**Work request**
For the word "named", copy every line of the material that includes it.
___ Task inputs
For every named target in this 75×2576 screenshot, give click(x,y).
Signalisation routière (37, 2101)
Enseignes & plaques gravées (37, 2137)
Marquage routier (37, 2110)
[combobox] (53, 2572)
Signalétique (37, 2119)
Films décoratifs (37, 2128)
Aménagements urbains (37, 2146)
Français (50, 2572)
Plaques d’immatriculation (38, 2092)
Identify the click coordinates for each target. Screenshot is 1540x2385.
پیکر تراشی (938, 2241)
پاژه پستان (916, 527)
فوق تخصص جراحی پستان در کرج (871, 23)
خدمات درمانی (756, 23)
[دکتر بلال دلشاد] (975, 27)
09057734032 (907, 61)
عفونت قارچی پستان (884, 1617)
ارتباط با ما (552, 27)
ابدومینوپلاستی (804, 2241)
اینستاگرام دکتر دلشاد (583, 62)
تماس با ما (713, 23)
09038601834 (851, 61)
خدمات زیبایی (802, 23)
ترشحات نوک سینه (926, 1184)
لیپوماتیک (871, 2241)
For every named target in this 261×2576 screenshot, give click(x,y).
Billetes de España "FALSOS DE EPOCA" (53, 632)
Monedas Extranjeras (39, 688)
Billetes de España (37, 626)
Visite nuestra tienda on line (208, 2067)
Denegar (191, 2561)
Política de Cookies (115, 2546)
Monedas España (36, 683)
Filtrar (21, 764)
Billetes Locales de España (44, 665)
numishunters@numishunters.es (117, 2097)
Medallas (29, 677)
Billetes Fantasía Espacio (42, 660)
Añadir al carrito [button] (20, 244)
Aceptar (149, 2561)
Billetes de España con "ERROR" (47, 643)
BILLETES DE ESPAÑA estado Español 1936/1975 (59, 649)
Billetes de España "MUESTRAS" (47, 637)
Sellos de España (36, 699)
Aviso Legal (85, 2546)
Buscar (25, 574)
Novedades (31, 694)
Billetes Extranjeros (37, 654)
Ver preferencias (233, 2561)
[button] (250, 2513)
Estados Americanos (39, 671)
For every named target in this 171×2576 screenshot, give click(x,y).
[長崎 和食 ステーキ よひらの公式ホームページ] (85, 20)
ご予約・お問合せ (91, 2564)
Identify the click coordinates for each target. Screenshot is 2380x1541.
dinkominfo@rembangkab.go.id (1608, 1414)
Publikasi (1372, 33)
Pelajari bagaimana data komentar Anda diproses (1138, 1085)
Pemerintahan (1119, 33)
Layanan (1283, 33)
______
**Reply to the task**
For every named target in this 75×2576 screenshot, give click(x,y).
For every named target in this 261×2576 screenshot, give click(x,y).
For every named target in this 171×2576 screenshot, give click(x,y).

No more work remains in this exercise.